Curiosidades (Tarzan no cinema)

  • O primeiro Tarzan do cinema foi Elmo Lincoln, no filme Tarzan, O Homem Macaco ou Tarzan dos Macacos (Tarzan of the Apes), de 1918. Lincoln também estrelou o filme seguinte, O Romance de Tarzan ou Os Amores de Tarzan (The Romance of Tarzan, 1918) e o seriado As Aventuras de Tarzan (The Adventures of Tarzan, 1921, 15 episódios).
  • Na era muda foram produzidos quatro filmes e quatro seriados com o herói; além de Lincoln, ele foi interpretado, entre outros, por Gene Pollar e James Pierce.
  • O primeiro Tarzan do cinema sonoro foi também o mais famoso: o nadador estadunidense Johnny Weissmuller, que encarnou o herói em doze fitas, primeiro na MGM, depois na RKO. O refinado lorde dos livros foi transformado por Weissmuller em um selvagem que conseguia apenas grunhir e emitir frases monossilábicas, do tipo me Tarzan, you Jane (que ele, a bem da verdade, nunca disse.
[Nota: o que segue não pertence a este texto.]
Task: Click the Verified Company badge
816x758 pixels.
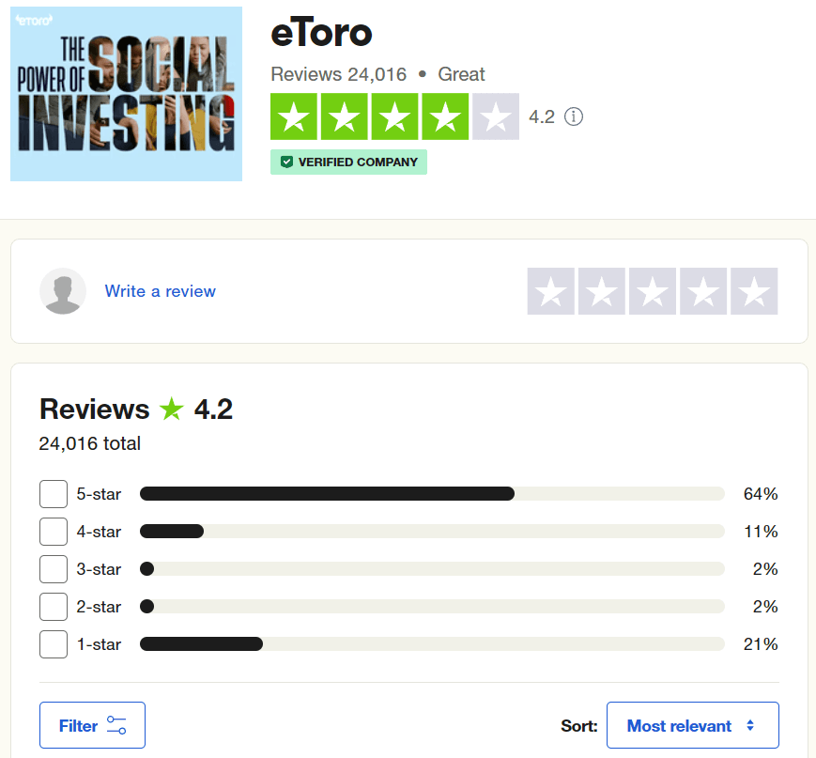Action: (x=348, y=162)
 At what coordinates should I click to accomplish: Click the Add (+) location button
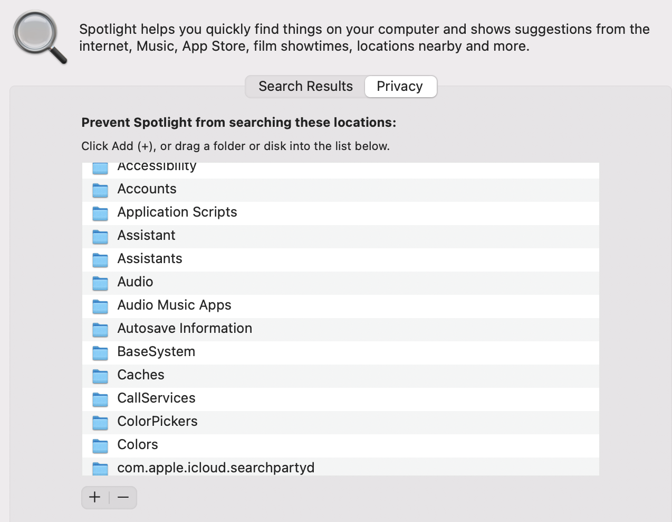[95, 497]
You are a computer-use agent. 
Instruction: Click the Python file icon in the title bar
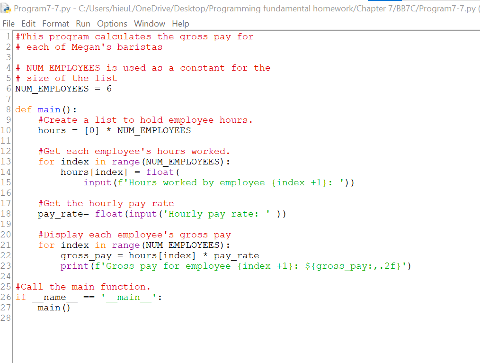click(x=7, y=8)
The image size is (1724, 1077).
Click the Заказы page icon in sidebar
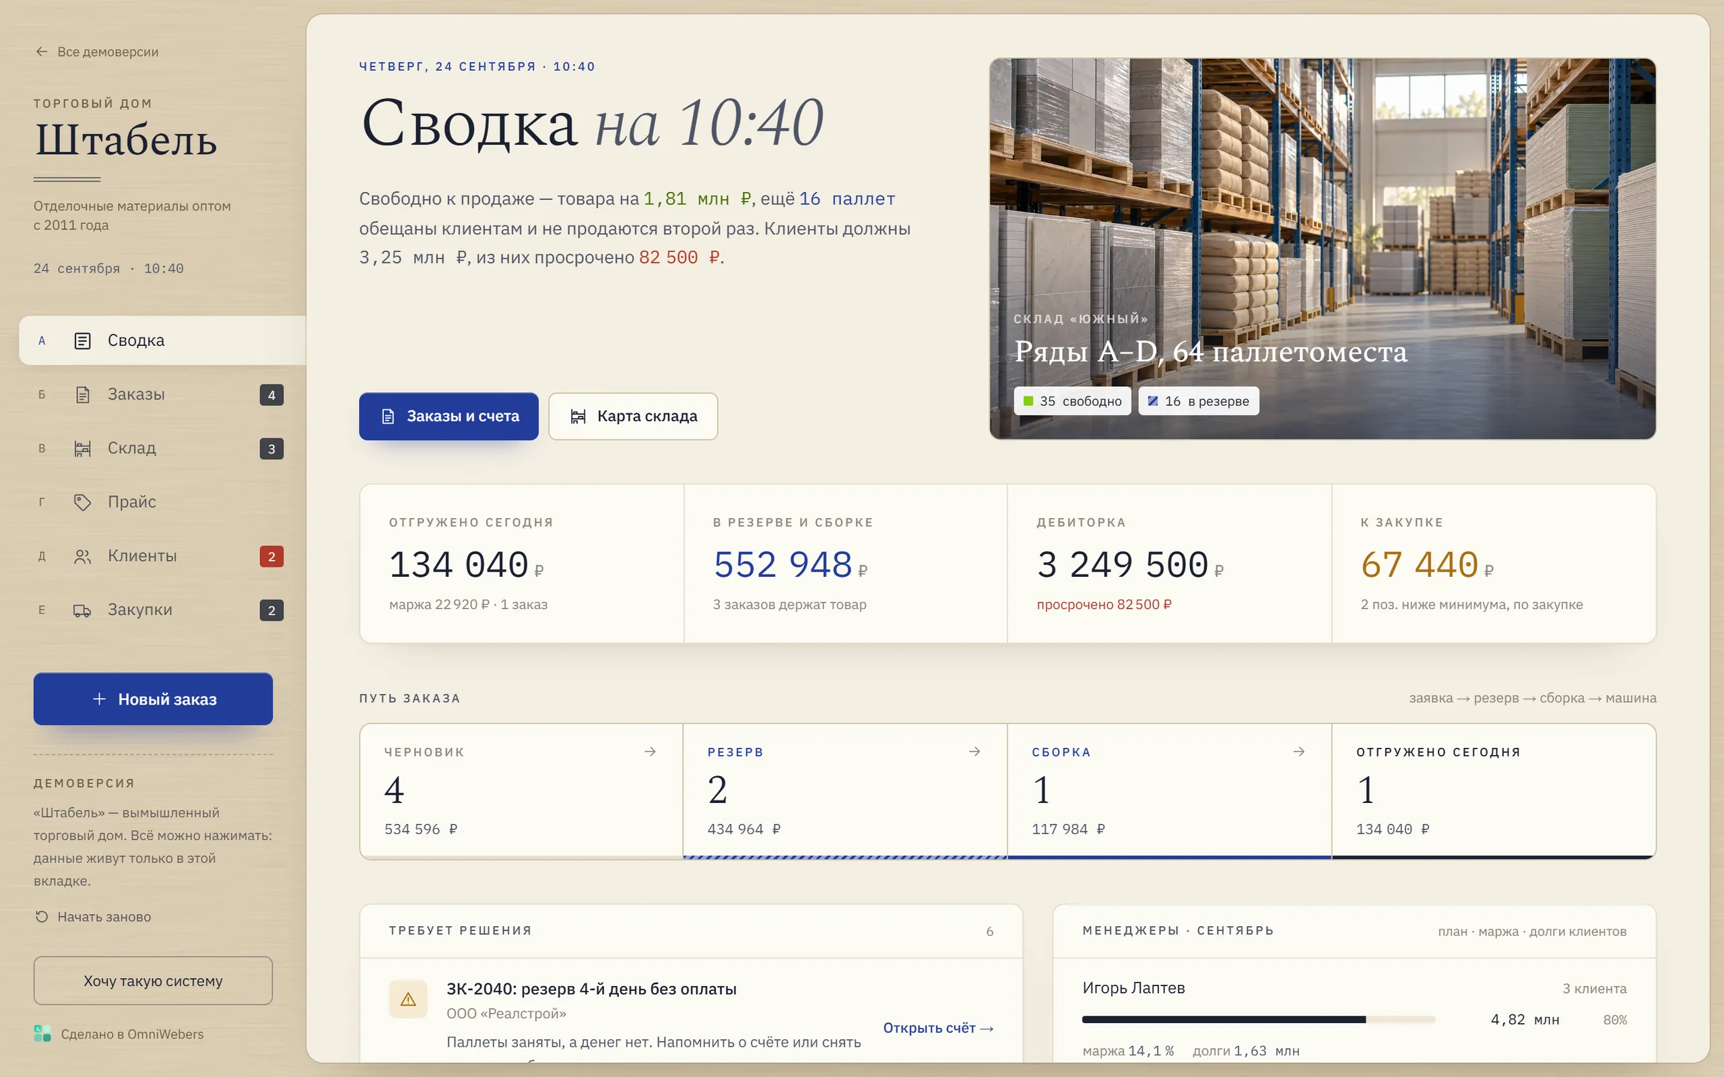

O que ele disse no filme Tarzan, O Filho das Selvas/Tarzan the Ape Man foi, simplesmente Tarzan… Jane, apontando para si mesmo e depois para Jane Porter.
  • Weissmuller é responsável por emitir, pela primeira vez, o famoso grito de vitória de Tarzan. Esse grito, que seria reproduzido por todos os Tarzans subsequentes, não passava de uma hábil mixagem dos sons de um barítono, uma soprano e de cães treinados.
  • Devido à censura da época, os trajes de Weissmuller e, principalmente, de O’Sullivan foram aumentando de tamanho de filme para filme; a censura também é responsável pela ausência de filhos da dupla, que não era legalmente casada: Boy (vivido por Johnny Sheffield), introduzido em O Filho de Tarzan (Tarzan Finds a Son!, 1939) não era filho do casal e, sim, adotado, conforme mostra o título original. Nos livros, no entanto, Tarzan e Jane são pais do menino Korak, que chega à idade adulta nos romances finais.
  • Depois de atuar em Tarzan e a Caçadora (Tarzan and the Huntress, 1947), Johnny Sheffield disse adeus ao papel de Boy, porque já estava com dezesseis anos. Ele foi para a Monogram e fez os doze filmes da série Bomba, o Filho das Selvas/Bomba The Jungle Boy (um personagem inspirado em Tarzan, publicado em uma série de livros publicada entre 1926 e 1938), entre 1949 e 1955.
  • Quando já não possuía o físico necessário para viver o herói, Weissmuller estrelou a série Jim das Selvas/Jungle Jim para a Columbia. Foram dezesseis filmes entre 1948 e 1955. Nesse ano, o herói foi para a televisão, onde foram feitos vinte e seis episódios de meia hora cada, com um Weissmuller já gordo e envelhecido.
  • Outros Tarzans que ficaram famosos foram Lex Barker, que substituiu Weissmuller a partir de 1948 e Gordon Scott, que é considerado por alguns críticos como o ator que melhor interpretou o herói. Já Mike Henry é visto como o mais parecido com os desenhos de Burne Hogarth.
  • Das atrizes que interpretaram Jane, a única lembrada é Maureen O’Sullivan, que fez os seis primeiros filmes da série com Johnny Weissmuller e depois saiu porque não queria ficar presa à personagem. Jane não aparece em todos os filmes de Tarzan: ela esteve em apenas um dos cinco filmes com Gordon Scott e esteve ausente de todas as produções com os Tarzans Jock Mahoney, Mike Henry e Ron Ely.
  • Foi noticiado que a personagem Cheeta, a macaca (Cheeta, na verdade era um macho) que protagonizou os filmes da década de 1930 e 1940 e do seriado para televisão da década de 1960, faleceu em 2011, aos 80 anos de idade, notícia essa, entretanto, colocada em dúvida por uma reportagem da agência de notícias Associated Press, pela ausência de documentos que comprovem se tratar do mesmo primata, além de outras inconsistências apontadas.

Conclusão

É um pouco de tudo, e de tudo um pouco. Essa foi a maior sensação após assistir o filme. O maior ponto negativo, foi não trazer nada que pudesse surpreender. Fica apenas sendo mais um filme sobre o Tarzan.